Służbie sędziowskiej Stanisław Zabłocki oddał się bez reszty. W Izbie Karnej Sądu Najwyższego pełni od dawna odpowiedzialne funkcje: przez wiele lat przewodził jednemu z wydziałów kasacyjnych, natomiast od początku bieżącego stulecia prowadzi kluczowy Wydział I Zagadnień Prawnych. Sędzia Stanisław Zabłocki nie został Pierwszym Prezesem Sądu Najwyższego. Niby nic w tym dziwnego; wielu wybitnych prawników nie piastowało tego urzędu. On jednak miał go na wyciągnięcie ręki. Podczas ostatnich wyborów kandydata na stanowisko Pierwszego Prezesa Sądu Najwyższego Sędziego Zabłockiego, bodaj po raz pierwszy w historii tej szacownej instytucji, poparła indykacyjnie ponad połowa składu Zgromadzenia Ogólnego. On jednak nie zdecydował się na kandydowanie. Uznał, że są godniejsi od Niego. To jedna z niewielu kwestii, w których z Jubilatem się nie zgadzam.
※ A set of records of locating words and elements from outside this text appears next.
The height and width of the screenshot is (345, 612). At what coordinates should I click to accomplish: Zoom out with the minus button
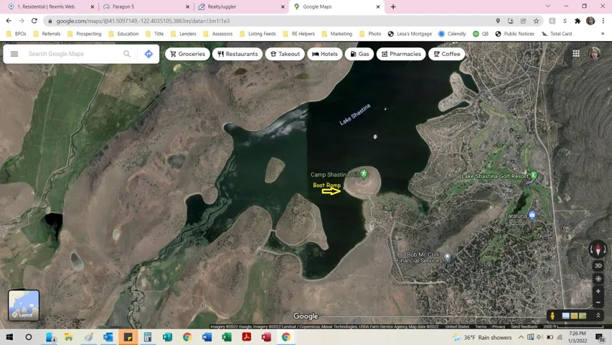598,303
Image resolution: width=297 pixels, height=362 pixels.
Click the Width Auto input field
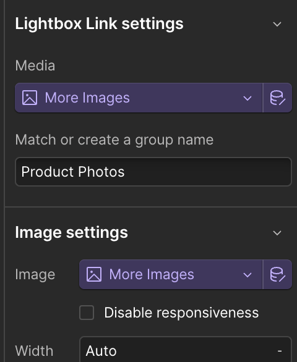click(x=176, y=350)
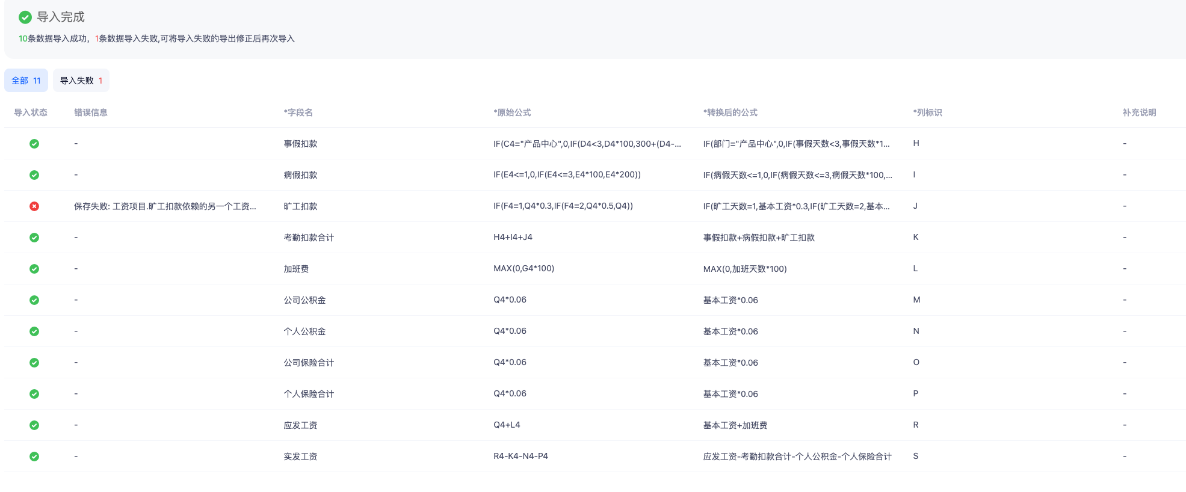Click the red failed status icon for 旷工扣款
Viewport: 1186px width, 492px height.
tap(34, 206)
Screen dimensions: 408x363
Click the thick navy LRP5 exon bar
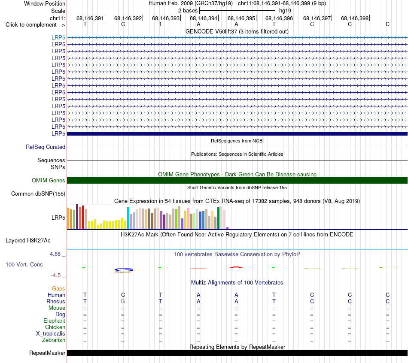tap(237, 133)
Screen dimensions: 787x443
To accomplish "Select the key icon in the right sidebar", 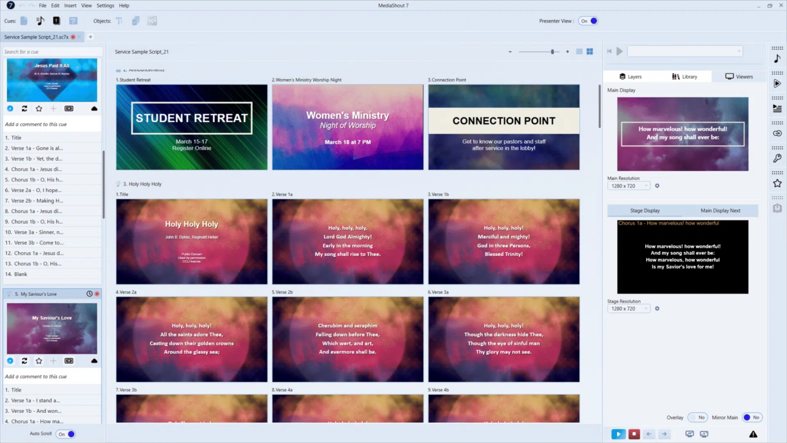I will tap(777, 158).
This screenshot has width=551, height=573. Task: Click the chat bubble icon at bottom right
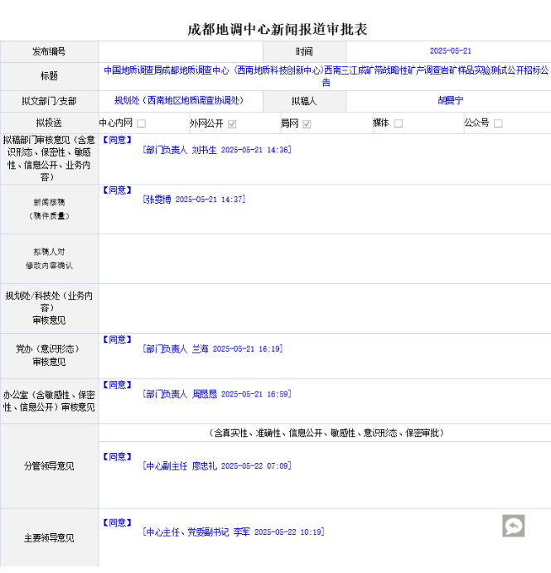[x=513, y=526]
Orzecznictwo Sądu Najwyższego stało się dla Sędziego Zabłockiego odskocznią do kariery naukowej, którą z dzisiejszej perspektywy trzeba ocenić jako wielką. Zaczynał od dzielenia się refleksjami na tle własnej praktyki prawniczej i komentowania orzecznictwa, z czasem jednak prezentował opracowania coraz bardziej wszechstronne, coraz wnikliwsze, coraz bardziej dojrzałe i inspirujące. Lista Jego publikacji ma dziś formę skoroszytu obejmującego ponad 200 pozycji (!). Są wśród nich książki, obszerne studia naukowe, glosy, komentarze do Kodeksu postępowania karnego (lub tylko do wydzielonych jego części), opracowania szkoleniowe. Jest też Sędzia Zabłocki niestrudzonym uczestnikiem licznych konferencji naukowych, na których wygłasza znakomite referaty i bryluje w dyskusjach. Odgrywa istotną rolę jako członek kolegiów redakcyjnych i rad programowych czołowych czasopism prawniczych („Przegląd Sądowy”, „Palestra”, „Iustitia”).
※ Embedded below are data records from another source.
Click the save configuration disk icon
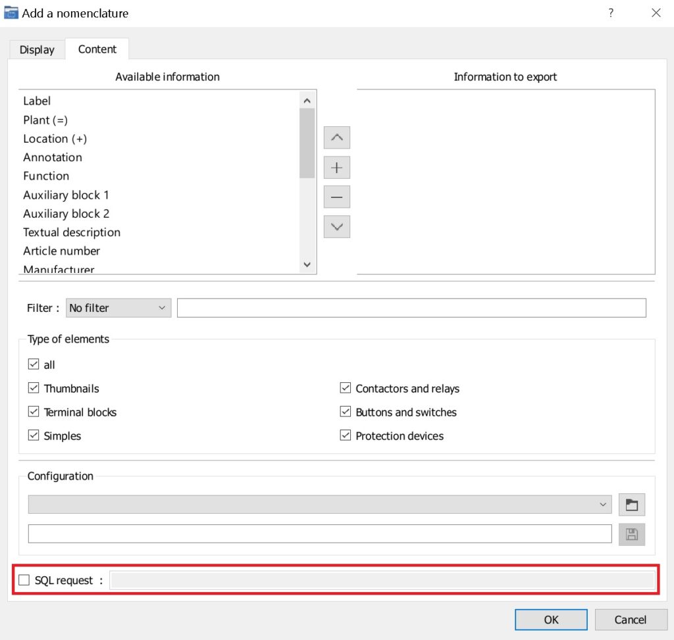Screen dimensions: 674x640 point(632,533)
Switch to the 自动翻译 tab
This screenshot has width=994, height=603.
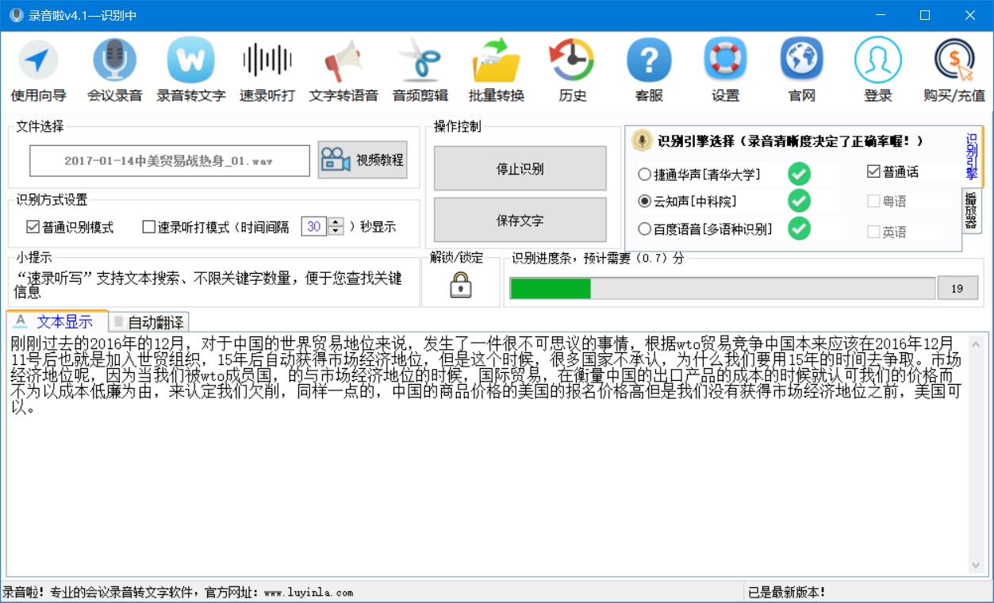[148, 322]
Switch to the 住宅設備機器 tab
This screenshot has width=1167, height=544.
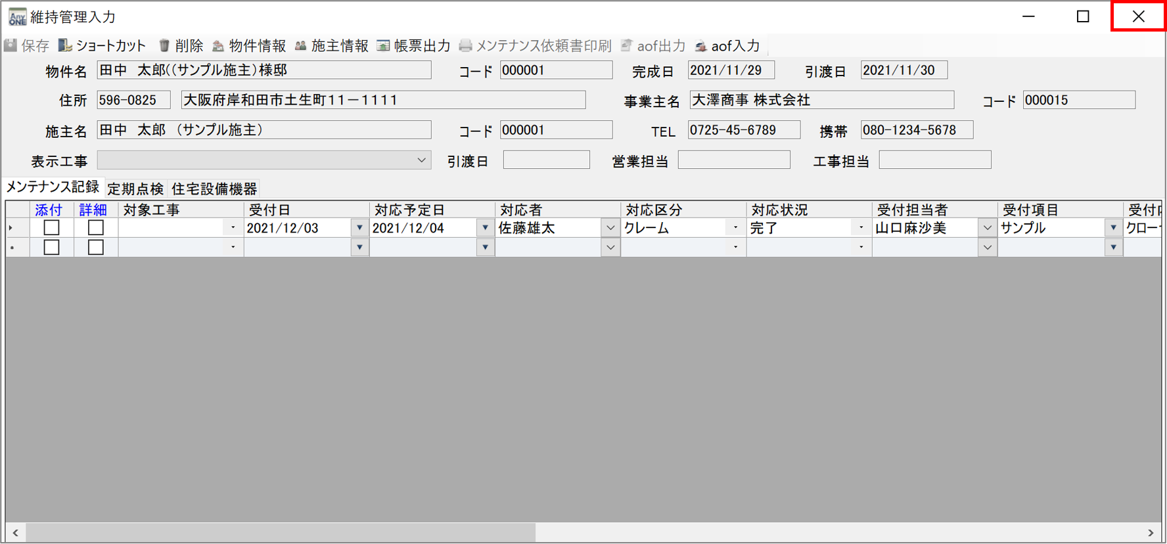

Ten obszar aktywności zawodowej Stanisława Zabłockiego szybko spowodował, że obok adwokatów i sędziów poznał Go i pokochał także świat nauki prawa karnego. Jest Sędzia Zabłocki w tym świecie kimś doprawdy wyjątkowym. Dla starszych mistrzów jest objawieniem jedynym w swoim rodzaju. Dla młodszych adeptów nauki - niedoścignionym wzorem i niekwestionowanym autorytetem. Dla wszystkich jest zaś kimś bardzo szczególnym, bez kogo nie może się odbyć żadna poważna konferencja i bez wysłuchania którego nie może się zakończyć żadna istotna naukowa debata. Nie jest przecież rzeczą przypadku, że Rada Programowa Systemu Prawa Karnego Procesowego powierzyła mu (oraz 17 innym profesorom) redakcję jednego z 18 tomów Systemu.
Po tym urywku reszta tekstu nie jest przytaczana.